A local chain, called Vape It, has contributed greatly to that increase. About a quarter of all of the lounges on Delmarva are Vape Its, with locations in Millsboro, Del., and north and south Salisbury.
“The first one opened in April 2014; then I believe it was June 1 when we opened Millsboro,” said Russell Sutherland, who manages the lounge in south Salisbury, near the Salisbury University campus. “We opened (south Salisbury) Aug. 1.”
Sutherland said the significant and quick expansion wasn’t originally in the plans. But the market seemed to justify opening more than just one store.
“The first location was planned to be the only location; but with the growing popularity of e-cigarettes and vaping, it just started blowing up everywhere,” Sutherland said. “We actually have a couple more that we’re opening.”
Vaping’s explosion in popularity is recent, and its introduction to America didn’t happen all that long ago either. According to the Consumer Advocates for Smoke-Free Alternatives Association, modern vaping traces its roots to an invention from a Chinese pharmacist named Hon Lik in the early 2000s. The first e-cigarettes appeared in the U.S. by the mid-2000s.
Availability of the product, as well as the public’s awareness of them, has grown a lot since then. A Centers for Disease Control and Prevention study published in September showed that between 2010 and 2013, the percentage of U.S. adults who were at least aware of e-cigarettes had doubled from 40 percent to about 80 percent.
In mid-November Oxford English Dictionaries named “vape” its “Word of the Year.” The word was added to the dictionary website in August – defined as “to inhale and exhale the vapor produced by an electronic cigarette or similar device.”
I don't want this place to feel like a head shop. Russell Sutherland, Vape It Manager
Various kinds of e-cigarettes are now available at many gas stations and convenience stores.
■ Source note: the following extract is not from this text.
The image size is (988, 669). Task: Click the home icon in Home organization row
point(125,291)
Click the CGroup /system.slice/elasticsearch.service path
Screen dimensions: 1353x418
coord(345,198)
Many of the product options come from some of the world’s largest cigarette manufacturers. For example, Lorillard, the nation’s third-largest tobacco company, owns the popular and heavily advertised “Blu” brand of e-cigarettes.
Vaping lounges take what is happening behind the counters and registers of all of those gas stations and convenience stores and turn it into an entire store. They sell various kinds of e-cigarettes, from ones that look like actual cigarettes to ones that look like large pens. Some even resemble small flashlights. The lounges also sell the flavored liquids and juices that go in vaporizers.
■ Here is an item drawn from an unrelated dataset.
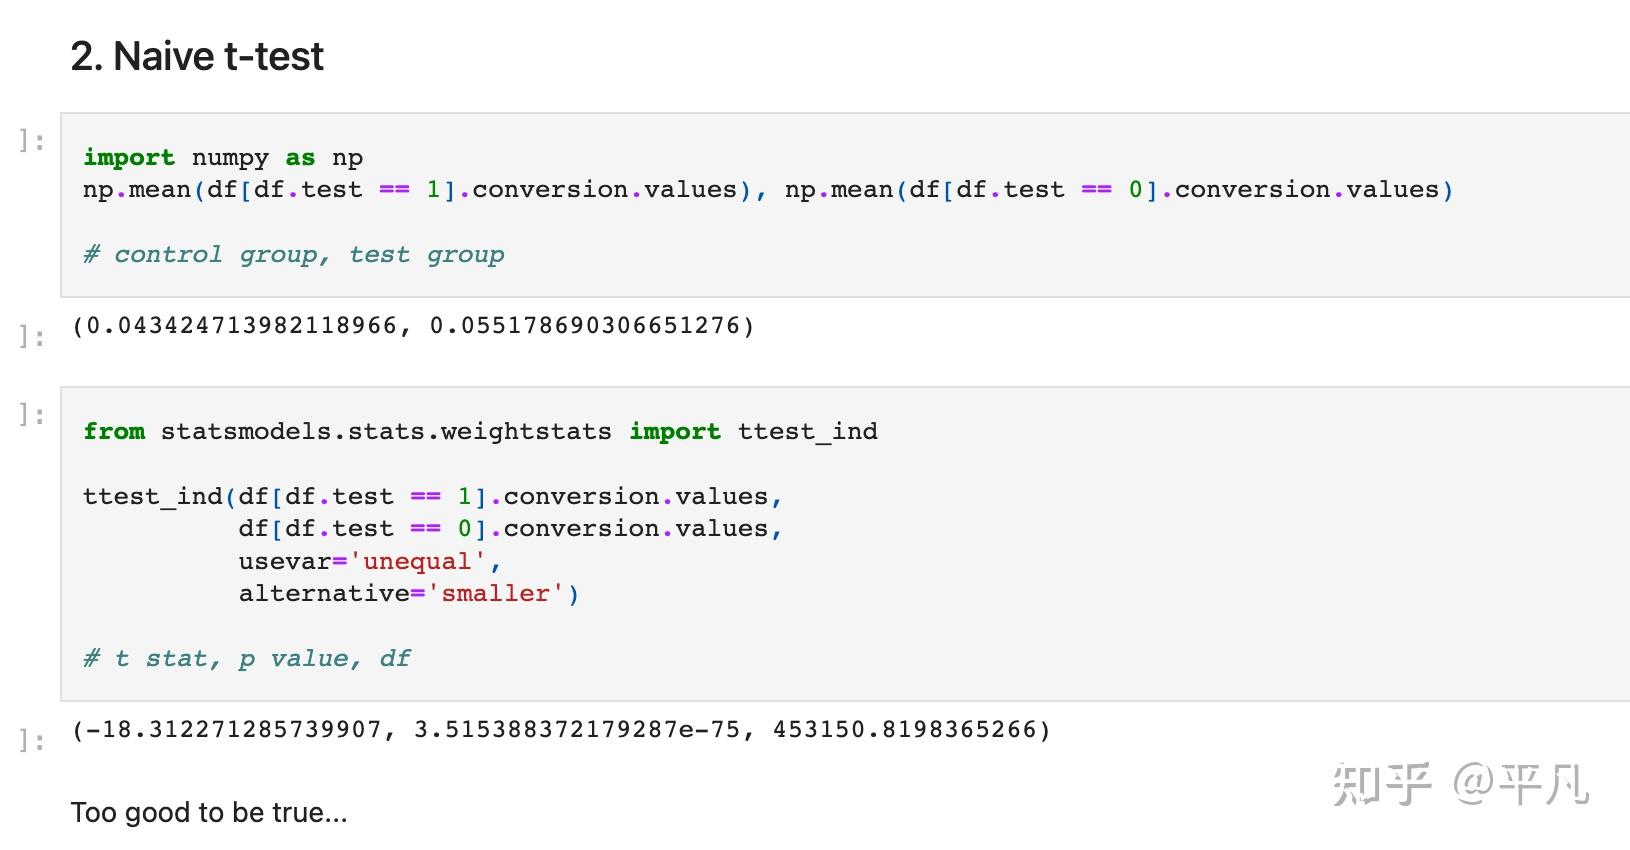Click the "Too good to be true..." text
This screenshot has width=1630, height=850.
click(x=209, y=812)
Sutherland’s store has the feel of a small, quiet nightclub aiming for a cool, modern vibe. The only thing missing from the picture at 11 a.m. on a Wednesday is a bunch of hip 20-somethings wearing trendy clothes and sipping complex cocktails; except this lounge doesn’t sell alcohol. According to Sutherland, the perception many people have of places that sell the devices are of cramped, dank shops with obligatory signs above colorful pieces of blown glass shaped like pipes reading, “These devices are only for tobacco.”
However, Sutherland’s Vape It strikes a noticeably different tone.
“I don’t want this place to feel like a head shop,” he said. “I don’t want people to feel uncomfortable walking in, like they’re doing something wrong.”
A few miles to the north of Sutherland’s lounge, across the state line in Delaware, is Delmar Vapor Lounge. If Vape It is going for cool and modern, Delmar Vapor Lounge is going for bright and cheery. The shop is clean, comfortable and inviting.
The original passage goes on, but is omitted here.